[Data provided]

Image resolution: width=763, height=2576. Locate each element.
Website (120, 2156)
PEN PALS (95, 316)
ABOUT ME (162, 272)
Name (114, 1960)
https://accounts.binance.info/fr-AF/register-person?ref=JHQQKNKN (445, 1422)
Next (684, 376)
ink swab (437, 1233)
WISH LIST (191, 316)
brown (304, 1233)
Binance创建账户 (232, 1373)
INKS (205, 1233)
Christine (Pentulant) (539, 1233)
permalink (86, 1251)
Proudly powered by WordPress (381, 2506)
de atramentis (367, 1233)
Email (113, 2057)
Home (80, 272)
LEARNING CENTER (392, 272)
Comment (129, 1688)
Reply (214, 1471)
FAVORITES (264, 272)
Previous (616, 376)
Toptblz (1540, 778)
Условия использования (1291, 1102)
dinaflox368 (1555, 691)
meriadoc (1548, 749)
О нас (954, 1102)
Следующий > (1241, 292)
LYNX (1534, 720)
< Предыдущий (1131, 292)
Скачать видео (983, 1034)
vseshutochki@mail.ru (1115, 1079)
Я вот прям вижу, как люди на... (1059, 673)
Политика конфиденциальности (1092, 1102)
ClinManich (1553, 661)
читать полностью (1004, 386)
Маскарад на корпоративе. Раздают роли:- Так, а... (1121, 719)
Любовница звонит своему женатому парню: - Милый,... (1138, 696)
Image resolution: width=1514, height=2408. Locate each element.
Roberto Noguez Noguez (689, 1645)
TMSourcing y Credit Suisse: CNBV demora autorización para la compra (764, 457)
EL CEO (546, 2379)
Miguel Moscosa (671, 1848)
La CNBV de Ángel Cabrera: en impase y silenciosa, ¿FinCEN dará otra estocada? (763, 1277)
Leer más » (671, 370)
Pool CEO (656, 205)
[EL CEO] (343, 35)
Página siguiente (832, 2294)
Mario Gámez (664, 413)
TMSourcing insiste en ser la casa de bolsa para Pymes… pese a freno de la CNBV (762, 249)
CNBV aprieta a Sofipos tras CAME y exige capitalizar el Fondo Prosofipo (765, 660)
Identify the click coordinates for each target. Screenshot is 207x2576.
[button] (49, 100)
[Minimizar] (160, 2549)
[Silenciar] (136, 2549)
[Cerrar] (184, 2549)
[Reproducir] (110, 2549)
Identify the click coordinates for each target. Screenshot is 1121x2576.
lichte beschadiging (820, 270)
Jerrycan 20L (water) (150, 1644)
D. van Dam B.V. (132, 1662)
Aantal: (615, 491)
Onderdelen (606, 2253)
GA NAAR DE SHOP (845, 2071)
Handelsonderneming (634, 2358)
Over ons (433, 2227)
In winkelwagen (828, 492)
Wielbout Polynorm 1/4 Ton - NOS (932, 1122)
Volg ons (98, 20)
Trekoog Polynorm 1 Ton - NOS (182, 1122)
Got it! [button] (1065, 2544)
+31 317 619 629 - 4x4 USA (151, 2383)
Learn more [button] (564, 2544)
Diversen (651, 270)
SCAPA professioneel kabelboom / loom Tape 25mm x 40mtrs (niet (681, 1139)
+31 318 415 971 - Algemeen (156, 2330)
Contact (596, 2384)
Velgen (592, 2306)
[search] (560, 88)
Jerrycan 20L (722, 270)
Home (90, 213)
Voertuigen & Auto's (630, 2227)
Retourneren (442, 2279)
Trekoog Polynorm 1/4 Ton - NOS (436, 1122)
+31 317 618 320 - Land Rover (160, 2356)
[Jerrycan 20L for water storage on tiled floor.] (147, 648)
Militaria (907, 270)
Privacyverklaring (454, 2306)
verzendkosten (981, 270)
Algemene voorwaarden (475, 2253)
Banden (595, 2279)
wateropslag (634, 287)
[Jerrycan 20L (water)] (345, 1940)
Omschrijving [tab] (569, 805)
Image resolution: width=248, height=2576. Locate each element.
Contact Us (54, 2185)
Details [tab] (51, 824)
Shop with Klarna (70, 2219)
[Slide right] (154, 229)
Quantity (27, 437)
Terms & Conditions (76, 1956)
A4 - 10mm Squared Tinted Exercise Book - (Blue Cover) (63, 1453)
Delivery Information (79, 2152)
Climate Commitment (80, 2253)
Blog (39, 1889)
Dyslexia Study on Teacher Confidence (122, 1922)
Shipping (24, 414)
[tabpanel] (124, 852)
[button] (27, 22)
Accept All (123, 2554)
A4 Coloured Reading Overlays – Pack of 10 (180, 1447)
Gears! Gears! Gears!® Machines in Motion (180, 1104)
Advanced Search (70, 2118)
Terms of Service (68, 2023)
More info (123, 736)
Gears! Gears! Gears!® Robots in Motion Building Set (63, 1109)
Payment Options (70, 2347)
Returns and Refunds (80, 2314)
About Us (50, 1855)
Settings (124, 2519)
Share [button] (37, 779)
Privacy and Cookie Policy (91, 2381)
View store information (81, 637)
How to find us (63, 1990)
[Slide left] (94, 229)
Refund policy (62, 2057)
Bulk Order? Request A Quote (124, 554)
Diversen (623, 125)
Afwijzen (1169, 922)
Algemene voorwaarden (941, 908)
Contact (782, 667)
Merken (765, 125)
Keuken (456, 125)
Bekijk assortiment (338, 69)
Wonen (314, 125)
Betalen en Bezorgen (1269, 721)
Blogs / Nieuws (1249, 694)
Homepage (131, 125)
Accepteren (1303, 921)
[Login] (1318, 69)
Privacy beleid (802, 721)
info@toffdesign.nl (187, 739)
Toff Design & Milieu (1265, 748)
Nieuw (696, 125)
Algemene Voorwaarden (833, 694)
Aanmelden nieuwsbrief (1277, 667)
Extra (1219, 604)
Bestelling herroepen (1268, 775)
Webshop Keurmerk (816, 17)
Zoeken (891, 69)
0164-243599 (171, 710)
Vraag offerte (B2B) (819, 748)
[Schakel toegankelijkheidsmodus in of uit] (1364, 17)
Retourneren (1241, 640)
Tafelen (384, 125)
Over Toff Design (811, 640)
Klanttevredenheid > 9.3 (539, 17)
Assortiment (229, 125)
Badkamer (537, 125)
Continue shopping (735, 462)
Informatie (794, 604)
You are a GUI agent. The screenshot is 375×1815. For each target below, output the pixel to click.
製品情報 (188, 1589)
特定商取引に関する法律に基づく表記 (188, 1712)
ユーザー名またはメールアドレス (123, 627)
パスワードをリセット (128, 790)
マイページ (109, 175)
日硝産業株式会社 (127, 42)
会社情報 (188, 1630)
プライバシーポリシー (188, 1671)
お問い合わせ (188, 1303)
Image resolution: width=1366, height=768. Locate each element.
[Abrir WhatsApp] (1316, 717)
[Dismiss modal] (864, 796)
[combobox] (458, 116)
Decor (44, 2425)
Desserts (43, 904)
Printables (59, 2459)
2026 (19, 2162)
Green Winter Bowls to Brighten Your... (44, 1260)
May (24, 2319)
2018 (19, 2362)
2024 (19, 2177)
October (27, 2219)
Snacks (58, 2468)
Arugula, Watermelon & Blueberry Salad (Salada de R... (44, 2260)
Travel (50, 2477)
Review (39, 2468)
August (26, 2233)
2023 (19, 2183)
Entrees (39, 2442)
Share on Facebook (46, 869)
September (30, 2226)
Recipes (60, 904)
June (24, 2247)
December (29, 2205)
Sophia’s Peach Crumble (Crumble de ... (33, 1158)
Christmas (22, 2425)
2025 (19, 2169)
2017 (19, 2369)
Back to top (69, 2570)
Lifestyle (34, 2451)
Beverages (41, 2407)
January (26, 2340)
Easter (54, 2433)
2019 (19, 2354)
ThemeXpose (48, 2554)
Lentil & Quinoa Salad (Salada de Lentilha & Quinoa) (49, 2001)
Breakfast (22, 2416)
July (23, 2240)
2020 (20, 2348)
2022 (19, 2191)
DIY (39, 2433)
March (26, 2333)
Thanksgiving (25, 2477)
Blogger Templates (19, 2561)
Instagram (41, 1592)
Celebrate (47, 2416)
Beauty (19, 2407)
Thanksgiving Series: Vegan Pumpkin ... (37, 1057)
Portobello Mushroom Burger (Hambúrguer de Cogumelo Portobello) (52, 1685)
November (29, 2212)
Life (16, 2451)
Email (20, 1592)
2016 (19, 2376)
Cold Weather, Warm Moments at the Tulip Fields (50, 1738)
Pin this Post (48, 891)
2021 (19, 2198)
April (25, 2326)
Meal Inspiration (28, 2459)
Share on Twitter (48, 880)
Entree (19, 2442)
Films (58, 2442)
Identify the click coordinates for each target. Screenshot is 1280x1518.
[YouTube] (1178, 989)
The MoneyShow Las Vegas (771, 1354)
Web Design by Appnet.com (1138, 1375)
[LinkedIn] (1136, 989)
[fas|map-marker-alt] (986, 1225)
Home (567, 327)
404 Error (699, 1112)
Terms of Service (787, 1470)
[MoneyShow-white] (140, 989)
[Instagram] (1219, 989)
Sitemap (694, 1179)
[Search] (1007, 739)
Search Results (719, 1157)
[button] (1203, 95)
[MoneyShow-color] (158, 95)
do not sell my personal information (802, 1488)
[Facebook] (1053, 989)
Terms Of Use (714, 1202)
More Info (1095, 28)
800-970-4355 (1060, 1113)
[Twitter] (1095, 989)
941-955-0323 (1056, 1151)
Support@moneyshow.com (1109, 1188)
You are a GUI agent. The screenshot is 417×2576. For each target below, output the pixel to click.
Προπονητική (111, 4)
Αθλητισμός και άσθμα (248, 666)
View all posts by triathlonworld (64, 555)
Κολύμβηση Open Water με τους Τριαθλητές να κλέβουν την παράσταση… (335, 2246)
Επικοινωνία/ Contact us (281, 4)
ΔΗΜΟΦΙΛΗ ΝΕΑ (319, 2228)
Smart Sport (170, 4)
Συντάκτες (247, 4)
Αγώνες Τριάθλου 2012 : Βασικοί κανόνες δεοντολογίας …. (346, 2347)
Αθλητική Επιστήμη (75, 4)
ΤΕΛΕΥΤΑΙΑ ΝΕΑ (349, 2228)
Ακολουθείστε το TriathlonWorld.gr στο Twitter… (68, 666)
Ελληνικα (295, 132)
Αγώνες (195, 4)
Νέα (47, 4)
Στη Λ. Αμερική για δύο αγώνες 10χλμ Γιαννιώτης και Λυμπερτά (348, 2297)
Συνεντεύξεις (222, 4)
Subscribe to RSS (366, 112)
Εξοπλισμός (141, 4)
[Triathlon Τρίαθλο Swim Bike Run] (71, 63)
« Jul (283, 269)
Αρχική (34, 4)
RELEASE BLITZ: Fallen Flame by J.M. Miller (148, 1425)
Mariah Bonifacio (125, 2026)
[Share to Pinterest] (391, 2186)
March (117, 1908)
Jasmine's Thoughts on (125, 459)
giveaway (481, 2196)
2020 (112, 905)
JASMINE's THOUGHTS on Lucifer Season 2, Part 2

[/Data provided]

Work item: Copy out only the lines above from the one with "WISH LIST (191, 316)" to the one with "Mario Gámez (664, 413)", inclusive, exactly as they stand.

Result of this task:
WISH LIST (191, 316)
brown (304, 1233)
Binance创建账户 (232, 1373)
INKS (205, 1233)
Christine (Pentulant) (539, 1233)
permalink (86, 1251)
Proudly powered by WordPress (381, 2506)
de atramentis (367, 1233)
Email (113, 2057)
Home (80, 272)
LEARNING CENTER (392, 272)
Comment (129, 1688)
Reply (214, 1471)
FAVORITES (264, 272)
Previous (616, 376)
Toptblz (1540, 778)
Условия использования (1291, 1102)
dinaflox368 (1555, 691)
meriadoc (1548, 749)
О нас (954, 1102)
Следующий > (1241, 292)
LYNX (1534, 720)
< Предыдущий (1131, 292)
Скачать видео (983, 1034)
vseshutochki@mail.ru (1115, 1079)
Я вот прям вижу, как люди на... (1059, 673)
Политика конфиденциальности (1092, 1102)
ClinManich (1553, 661)
читать полностью (1004, 386)
Маскарад на корпоративе. Раздают роли:- Так, а... (1121, 719)
Любовница звонит своему женатому парню: - Милый,... (1138, 696)
Image resolution: width=1514, height=2408. Locate each element.
Roberto Noguez Noguez (689, 1645)
TMSourcing y Credit Suisse: CNBV demora autorización para la compra (764, 457)
EL CEO (546, 2379)
Miguel Moscosa (671, 1848)
La CNBV de Ángel Cabrera: en impase y silenciosa, ¿FinCEN dará otra estocada? (763, 1277)
Leer más » (671, 370)
Pool CEO (656, 205)
[EL CEO] (343, 35)
Página siguiente (832, 2294)
Mario Gámez (664, 413)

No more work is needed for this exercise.